Unfortunately, however, the subject of domestic violence and abuse in the Gaza Strip – against children and the elderly, as well as women – has in many cases become highly politicized and it is often used by interested parties as a weapon to attack Israel. This BBC report on the same subject from 2009 employs the same themes as Robson’s article and even has one interviewee with the same name. Especially disappointing is the fact that NGOs such as Oxfam – which organized and perhaps also paid for Robson’s trip to Gaza – do not refrain from making political hay out of this and other subjects.
The situation of women of the Gaza Strip is not being helped by Western NGOs and journalists who whitewash – or, like Robson, completely ignore – the fact that the prevalence of gender-based violence there has considerably more to do with the fact that those women live in a society in which violence is entrenched in a culture powered and reinforced by patriarchy than it has to do with Israeli limitations on the import of weapons or dual-use goods.
In fact, it is testimony to the bankruptcy of 21st century feminism and the so-called ‘human rights’ community that so many Westerners adamantly refuse to join the dots between the ever-increasing erosion of women’s rights under the Hamas regime, the worrying levels of domestic violence, the abuse of women and children and the existence of a culture which views certain sections of society as inferior and accepts violence as a problem-solving norm.

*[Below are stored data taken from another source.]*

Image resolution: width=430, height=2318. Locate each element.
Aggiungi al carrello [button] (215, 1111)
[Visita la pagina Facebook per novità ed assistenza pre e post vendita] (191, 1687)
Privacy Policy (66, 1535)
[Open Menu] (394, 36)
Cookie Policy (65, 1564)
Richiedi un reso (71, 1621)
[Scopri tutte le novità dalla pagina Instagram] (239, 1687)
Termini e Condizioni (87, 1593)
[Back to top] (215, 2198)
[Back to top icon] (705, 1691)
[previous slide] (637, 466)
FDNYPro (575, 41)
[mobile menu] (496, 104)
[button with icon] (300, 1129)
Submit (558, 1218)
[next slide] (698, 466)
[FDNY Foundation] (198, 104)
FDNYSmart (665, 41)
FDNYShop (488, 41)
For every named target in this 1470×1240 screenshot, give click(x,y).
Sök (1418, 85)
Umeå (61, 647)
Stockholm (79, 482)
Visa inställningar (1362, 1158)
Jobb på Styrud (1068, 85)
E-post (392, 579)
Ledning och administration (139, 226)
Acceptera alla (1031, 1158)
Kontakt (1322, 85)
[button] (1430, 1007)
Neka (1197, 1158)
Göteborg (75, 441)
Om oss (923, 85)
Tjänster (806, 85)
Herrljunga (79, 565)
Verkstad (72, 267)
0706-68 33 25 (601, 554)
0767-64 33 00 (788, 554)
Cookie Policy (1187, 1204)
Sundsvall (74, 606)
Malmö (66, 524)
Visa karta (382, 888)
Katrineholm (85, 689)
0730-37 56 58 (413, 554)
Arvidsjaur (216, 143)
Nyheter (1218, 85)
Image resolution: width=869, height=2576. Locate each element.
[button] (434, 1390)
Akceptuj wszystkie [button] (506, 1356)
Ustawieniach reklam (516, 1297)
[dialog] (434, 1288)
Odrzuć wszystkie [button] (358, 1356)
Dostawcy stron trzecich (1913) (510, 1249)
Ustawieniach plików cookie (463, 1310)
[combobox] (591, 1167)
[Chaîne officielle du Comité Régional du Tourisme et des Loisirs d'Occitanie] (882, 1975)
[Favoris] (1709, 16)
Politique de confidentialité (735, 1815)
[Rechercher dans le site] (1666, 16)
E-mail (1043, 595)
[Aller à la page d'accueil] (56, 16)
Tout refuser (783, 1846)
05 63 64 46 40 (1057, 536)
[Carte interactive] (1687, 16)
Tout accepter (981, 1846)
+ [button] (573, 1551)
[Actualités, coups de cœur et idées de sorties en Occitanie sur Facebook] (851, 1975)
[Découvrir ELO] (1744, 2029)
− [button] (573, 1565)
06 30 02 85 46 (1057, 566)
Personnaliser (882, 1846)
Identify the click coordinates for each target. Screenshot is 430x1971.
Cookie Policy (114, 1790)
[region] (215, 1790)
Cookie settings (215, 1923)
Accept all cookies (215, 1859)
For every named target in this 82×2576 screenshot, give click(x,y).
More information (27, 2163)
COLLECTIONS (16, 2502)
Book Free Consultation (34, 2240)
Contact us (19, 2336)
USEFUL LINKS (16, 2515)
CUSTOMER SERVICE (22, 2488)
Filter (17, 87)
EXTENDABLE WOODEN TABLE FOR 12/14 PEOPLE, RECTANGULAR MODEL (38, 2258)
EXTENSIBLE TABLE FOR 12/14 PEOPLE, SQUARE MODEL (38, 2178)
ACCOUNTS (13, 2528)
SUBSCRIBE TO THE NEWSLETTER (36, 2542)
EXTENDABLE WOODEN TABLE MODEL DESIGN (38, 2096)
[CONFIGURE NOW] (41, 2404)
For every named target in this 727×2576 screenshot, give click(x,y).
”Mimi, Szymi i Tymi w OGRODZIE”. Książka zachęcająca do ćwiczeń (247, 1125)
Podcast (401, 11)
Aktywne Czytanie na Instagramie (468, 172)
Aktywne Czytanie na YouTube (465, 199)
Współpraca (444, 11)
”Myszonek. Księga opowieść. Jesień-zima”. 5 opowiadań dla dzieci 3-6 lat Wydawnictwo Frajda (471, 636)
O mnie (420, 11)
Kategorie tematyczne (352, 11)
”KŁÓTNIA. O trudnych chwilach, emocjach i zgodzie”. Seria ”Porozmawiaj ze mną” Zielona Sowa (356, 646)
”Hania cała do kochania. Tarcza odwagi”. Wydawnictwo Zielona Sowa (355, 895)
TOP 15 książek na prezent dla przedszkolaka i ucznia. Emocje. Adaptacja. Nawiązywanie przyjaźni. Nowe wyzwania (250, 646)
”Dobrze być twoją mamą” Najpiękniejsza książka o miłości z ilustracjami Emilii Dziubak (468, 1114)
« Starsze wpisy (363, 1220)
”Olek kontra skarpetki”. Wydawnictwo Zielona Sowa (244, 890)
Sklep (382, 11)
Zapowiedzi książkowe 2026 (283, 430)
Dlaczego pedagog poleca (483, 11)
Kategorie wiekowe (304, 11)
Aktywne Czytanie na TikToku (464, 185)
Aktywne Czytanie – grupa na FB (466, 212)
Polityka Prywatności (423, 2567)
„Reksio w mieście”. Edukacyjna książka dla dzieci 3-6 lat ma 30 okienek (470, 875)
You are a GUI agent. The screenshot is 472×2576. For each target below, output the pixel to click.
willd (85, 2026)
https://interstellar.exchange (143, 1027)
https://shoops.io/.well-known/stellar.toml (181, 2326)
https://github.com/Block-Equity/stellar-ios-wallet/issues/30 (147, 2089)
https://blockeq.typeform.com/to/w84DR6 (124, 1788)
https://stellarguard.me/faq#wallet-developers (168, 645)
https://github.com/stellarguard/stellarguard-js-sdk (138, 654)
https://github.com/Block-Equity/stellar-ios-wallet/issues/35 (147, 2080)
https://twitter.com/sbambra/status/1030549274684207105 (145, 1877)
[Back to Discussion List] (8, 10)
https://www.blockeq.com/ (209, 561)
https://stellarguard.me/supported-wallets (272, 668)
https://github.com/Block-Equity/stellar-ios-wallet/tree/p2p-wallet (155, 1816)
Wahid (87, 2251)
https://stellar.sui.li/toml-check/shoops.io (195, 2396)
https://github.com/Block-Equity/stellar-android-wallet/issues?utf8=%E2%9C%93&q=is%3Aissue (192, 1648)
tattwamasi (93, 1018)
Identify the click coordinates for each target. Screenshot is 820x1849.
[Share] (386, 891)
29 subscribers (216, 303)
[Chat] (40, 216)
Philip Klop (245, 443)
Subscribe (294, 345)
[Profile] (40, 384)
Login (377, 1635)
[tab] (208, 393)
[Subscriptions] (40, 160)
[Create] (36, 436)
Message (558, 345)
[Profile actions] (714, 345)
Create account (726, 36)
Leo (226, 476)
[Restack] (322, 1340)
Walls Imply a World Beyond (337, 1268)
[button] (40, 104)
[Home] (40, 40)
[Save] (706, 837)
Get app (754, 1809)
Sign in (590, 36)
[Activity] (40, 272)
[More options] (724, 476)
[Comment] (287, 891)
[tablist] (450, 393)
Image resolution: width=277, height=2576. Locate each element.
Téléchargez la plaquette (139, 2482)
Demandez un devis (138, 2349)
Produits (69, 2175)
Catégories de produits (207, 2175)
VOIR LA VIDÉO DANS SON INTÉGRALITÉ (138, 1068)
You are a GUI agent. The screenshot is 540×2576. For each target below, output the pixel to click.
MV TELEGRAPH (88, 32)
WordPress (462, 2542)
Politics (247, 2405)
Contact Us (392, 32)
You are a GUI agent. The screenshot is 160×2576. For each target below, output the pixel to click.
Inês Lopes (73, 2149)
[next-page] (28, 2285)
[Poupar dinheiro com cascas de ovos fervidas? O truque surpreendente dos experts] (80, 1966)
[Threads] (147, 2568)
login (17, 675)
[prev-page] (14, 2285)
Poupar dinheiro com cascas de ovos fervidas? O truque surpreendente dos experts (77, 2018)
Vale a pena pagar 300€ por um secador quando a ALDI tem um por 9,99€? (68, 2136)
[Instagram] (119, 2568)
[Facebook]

The trouble with joining those dots, of course, is that the resulting picture will indicate that the same type of culture which ‘explains’ the beating of a woman because a man is unemployed can also ‘contextualize’ the firing of missiles at a kindergarten in Sderot or the bombing of a café as being the result of a similar ‘frustration’. Significantly, in neither instance is the abuser required to take responsibility for his part in the creation of the situation which so frustrates him or to face up to the fact that he considers violence against his ‘inferiors’ justifiable.
That culture is no longer the sole province of religious fundamentalists in a rigid patriarchal society convinced of heterosexual male dominance. It is also now the domain of Westerners, such as Angela Robson and her Guardian publishers, so maimed by cultural relativity and so blinkered by their own political prejudices that they condemn both present and future generations of women in the Gaza Strip and elsewhere to an inheritance they would never entertain for their own daughters or themselves.
Hopefully, one day it will be possible to lift the blockade which curbs the flow of arms to the terrorist organizations which inflict a regime of fear both upon their own countrymen and the neighbouring Israeli civilians. But even when that day comes, the women of the Gaza Strip will unfortunately still have a very long way to go.
In the meantime, journalists such as Robson need to face up to the fact that not only are they doing nothing to contribute to bettering the lot of Palestinian women; they are actually playing an active part in delaying their progress to equality and liberation from violence by deliberately concealing the real causes of their oppression.
I wonder if the women of Gaza will forgive them for that.